Abstract
Objectives
The aims of this study are to describe the radiological appearance of two common odontogenic lesions (keratocystic odontogenic tumor and ameloblastoma) arising in the same patient simultaneously with their radiological differences and histological correlates, and to describe challenges in radiological diagnosis.
Design
Single case report.
Setting
Tertiary referral center.
Participants
Forty-one year-old African-American male patient.
Main outcome measure
Lesion appearance on computed tomography (CT) scan and pathological correlates.
Results
A 41 year-old African-American male presented with asymptomatic right maxillary swelling.

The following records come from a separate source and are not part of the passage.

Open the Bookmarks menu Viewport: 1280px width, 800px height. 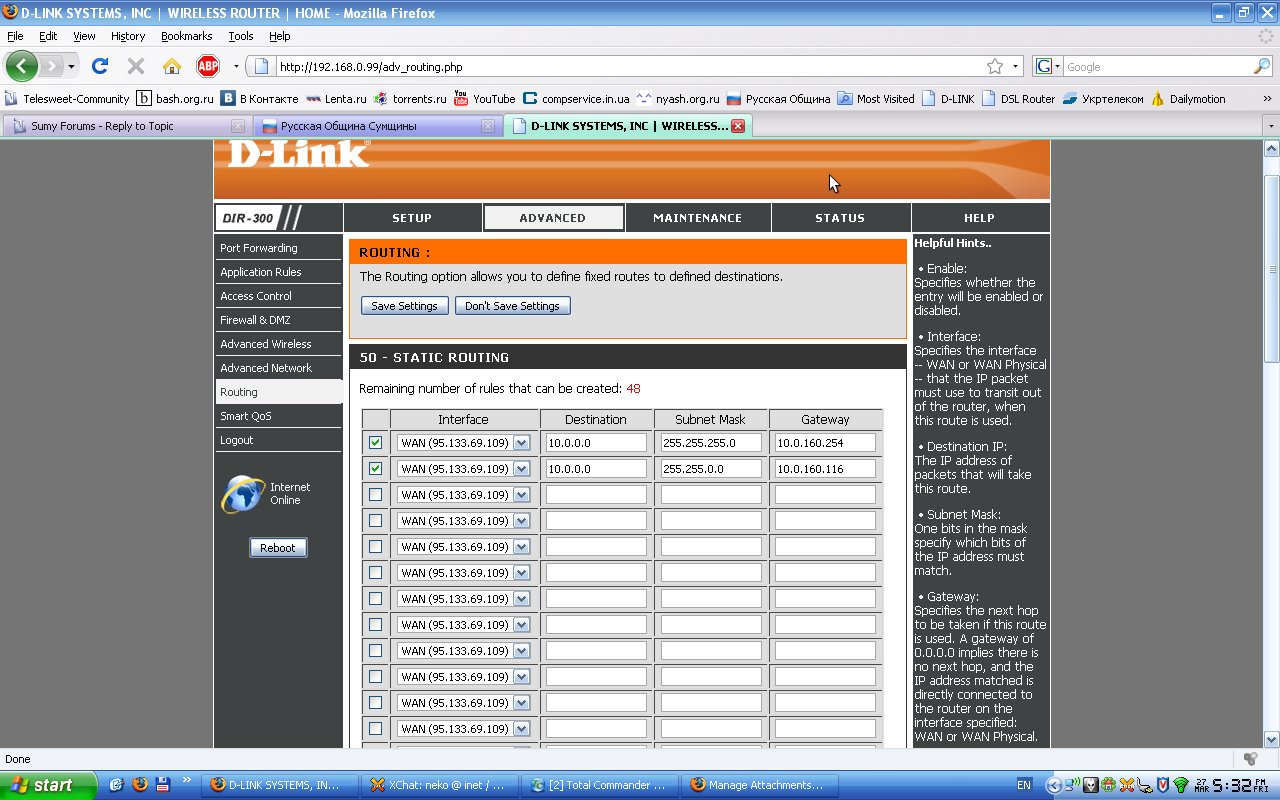[186, 36]
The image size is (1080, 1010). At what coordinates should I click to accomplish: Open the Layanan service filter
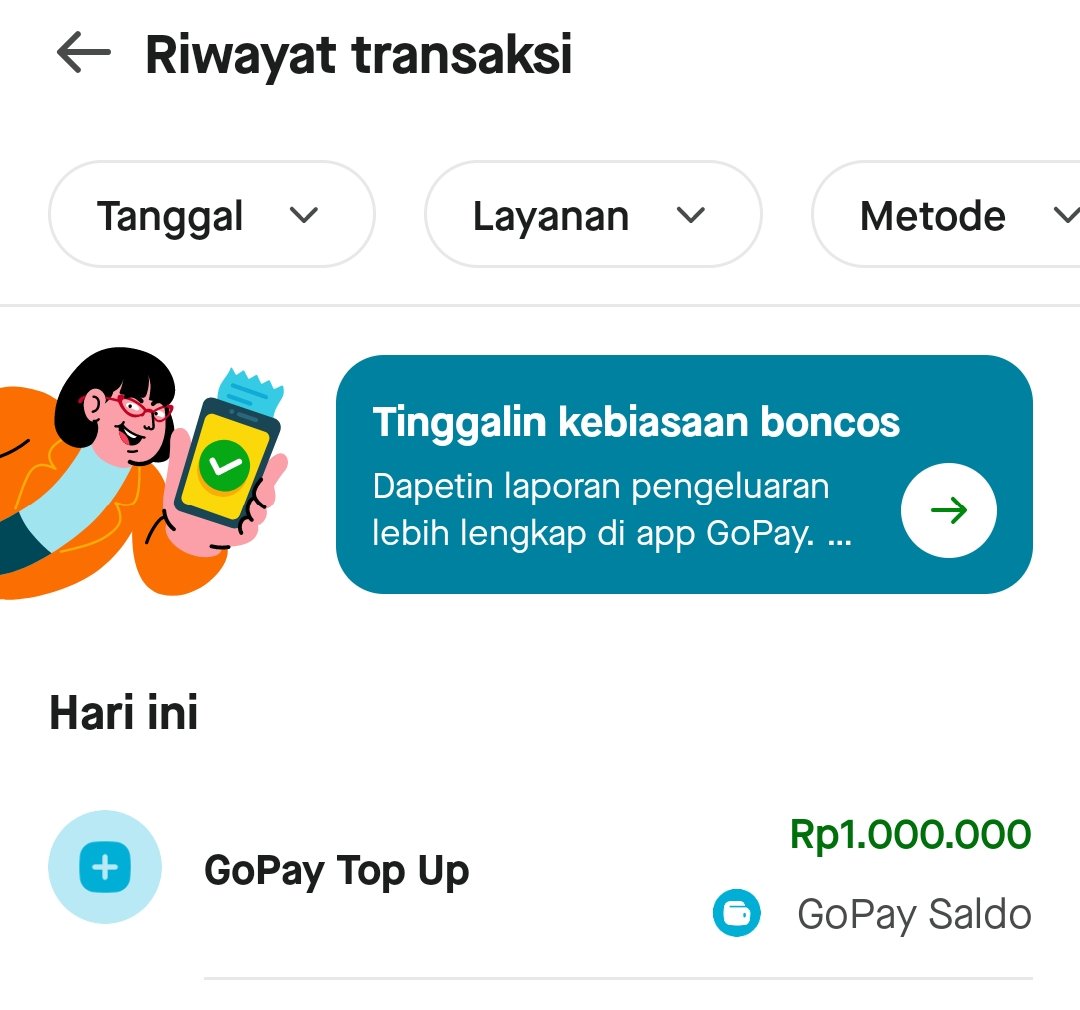593,214
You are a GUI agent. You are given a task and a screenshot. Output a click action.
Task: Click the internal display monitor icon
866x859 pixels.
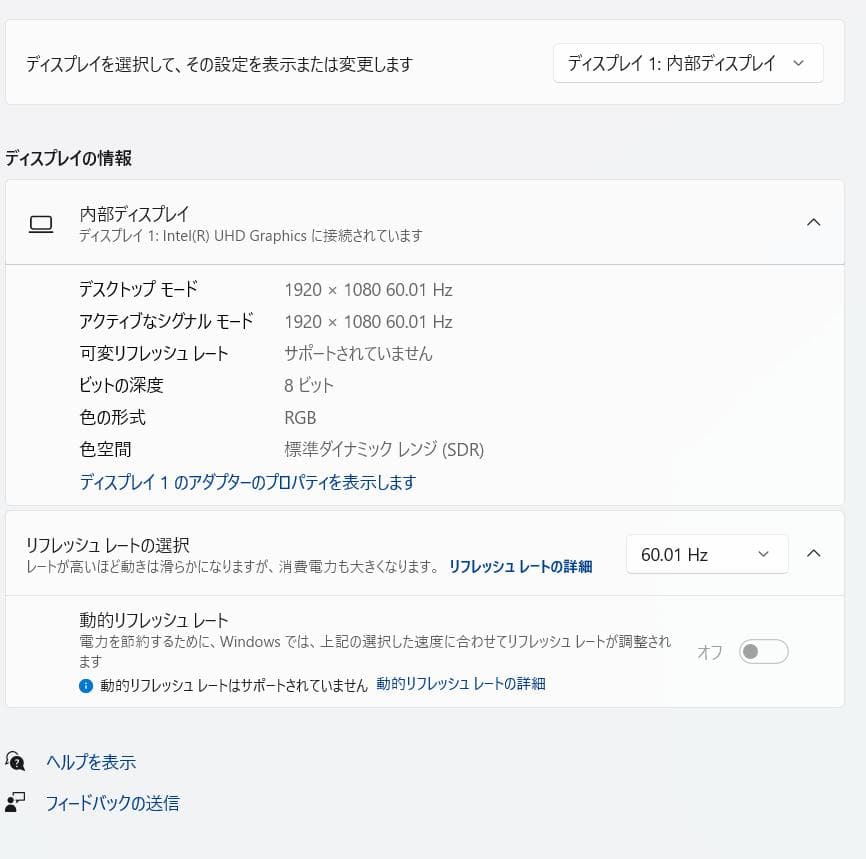(41, 222)
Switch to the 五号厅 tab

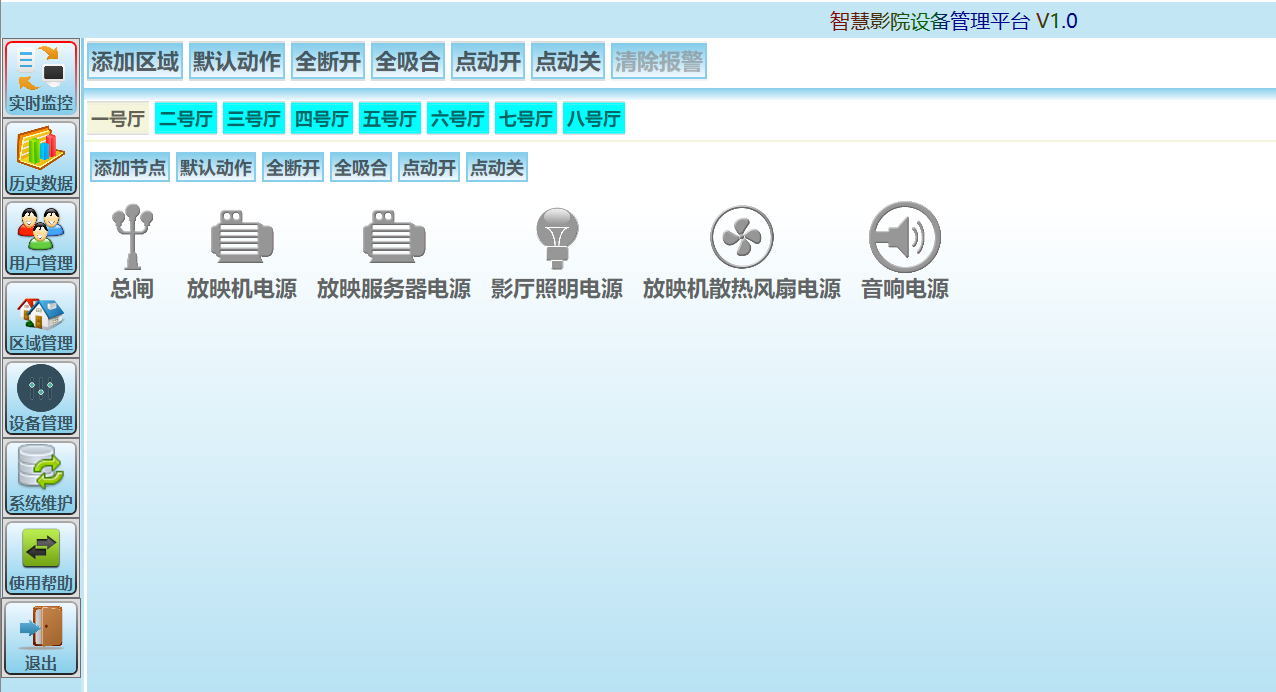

A CT scan of the maxillofacial skeleton showed and expansile and cystic lesion of the right hemimaxilla with trabecular osseous expansion, and a left cystic lesion in the left hemimaxilla expanding into the pterygopalatine fossa. Biopsy confirmed the suspected diagnoses of right ameloblastoma and left keratocystic odontogenic tumor.
Conclusion
Although they are among the most common odontogenic tumors, the presence of concurrent ameloblastoma and KOT is an exceedingly rare occurrence in the same patient. The appearance on CT scan may help in distinguishing ameloblastoma from KOT by looking at bone expansion and high density areas, although the gold standard diagnostic test remains open biopsy.
1
Introduction
Odontogenic lesions are defined as lesions originating from embryological dental tissue, and may be cysts or tumors. The three most common tumors are ameloblastoma (40%), odontoma (20%), and keratocystic odontogenic tumor (KOT) (14%) . The radiological distinction between ameloblastoma and KOT is not straightforward, as these lesions share many of the same features. We present an extraordinary synchronous occurrence of both of these lesions in the maxilla of a 41-year old gentleman, and describe the differences in the radiological appearance of these lesions.
2
Materials and methods
A retrospective chart review of an individual patient presenting to the outpatient clinical at Mount Sinai Beth Israel for asymptomatic maxillary swelling is presented. A radiological description of both lesions is presented, as well as pathological correlates after biopsy, outlining the difficulties in distinguishing two common odontogenic lesions.
2
Materials and methods
A retrospective chart review of an individual patient presenting to the outpatient clinical at Mount Sinai Beth Israel for asymptomatic maxillary swelling is presented. A radiological description of both lesions is presented, as well as pathological correlates after biopsy, outlining the difficulties in distinguishing two common odontogenic lesions.
3
Results
A healthy 41 year-old African-American male presented with a history of an asymptomatic right maxillary swelling that had arisen over the prior 10 months. He reported no paresthesias, numbness or discharge. He was otherwise healthy, and had no personal history of trauma, immunosuppression, irradiation or cancer, and had no family history of malignancy. There was no history of smoking or significant alcohol consumption. Physical examination revealed a firm solid submucosal mass of the right superior gingiva, with normal dentition and occlusion, and without mucosal lesions or cervical lymphadenopathy. Cranial nerve examination was normal. A CT scan of the maxillofacial skeleton was obtained ( Fig. 1 ), and showed a 4.0 × 2.7 × 3.1 cm expansile and cystic lesion of the right hemimaxilla with trabecular osseous expansion. Another cystic lesion was identified involving the left hemimaxilla measuring 2.9 × 2.3 × 2.9 cm, expanding into the pterygopalatine fossa ( Fig. 2 ) with lateral extension into the masticator space and the adjacent buccal fat pad ( Fig. 3 ). Open biopsy of both lesions confirmed the suspected diagnoses on CT scan, the diagnoses being right ameloblastoma and left keratocystic odontogenic tumor.